The very thought of watching a Vishal Bhardwaj film excites a movie buff no end. Right from MAKDEE to KAMINEY, Bhardwaj's body of work stands out from the rest. The forward-thinking film-maker's fixation for adapting novels and plays is known to all and sundry by now. Continuing with his practice of adapting from the written form, the supremely talented storyteller now adapts Ruskin Bond's short story 'Susanna's Seven Husbands' for his new outing 7 KHOON MAAF. Known for walking the unusual path, Bhardwaj narrates an unconventional story yet again - of a woman who marries multiple times, following the untimely death of her husbands.

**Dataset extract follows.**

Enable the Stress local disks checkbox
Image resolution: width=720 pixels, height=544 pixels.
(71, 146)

Till a few years ago, no one would've ever thought of making a film on a woman who marries, remarries, weds again, ties the knot yet again... in fact, she walks down the aisle multiple times. That's not all, the woman, we are told, kills each of her husbands subsequently. The theme might come as a jolt to the trditional moviegoers, since the wives on the Hindi screen are either depicted as docile and dutiful or fiercely independent and ambitious. The question is, will the orthodox Indian audience absorb a theme like this? It's blasphemous, some may opine. Imagine a murderous bride, some may rant.
There's talk that 7 KHOON MAAF is also loosely inspired from an Italian movie by the name SETTE VOLTE DONNA aka WOMAN TIMES SEVEN , helmed by Vittorio De Sica. That one depicted seven short stories with adultery as the focal point [Shirley MacLaine, the protagonist, knits these stories together]. However, the resemblance could be coincidental and not an attempt to plagiarize that film.
Now let me come to the point! 7 KHOON MAAF works in parts. A few stories - involving Neil Nitin Mukesh, John Abraham, Irrfan Khan and Annu Kapoor - are absorbing, while at least two could've been better narrated - Naseeruddin Shah and Aleksandr Dyachenko. The unfortunate part is that the uninteresting ones come in the latter half and coupled with its excessive length, the impact generated by a captivating first hour gets diluted in the process. Even the culmination doesn't sweep you off your feet.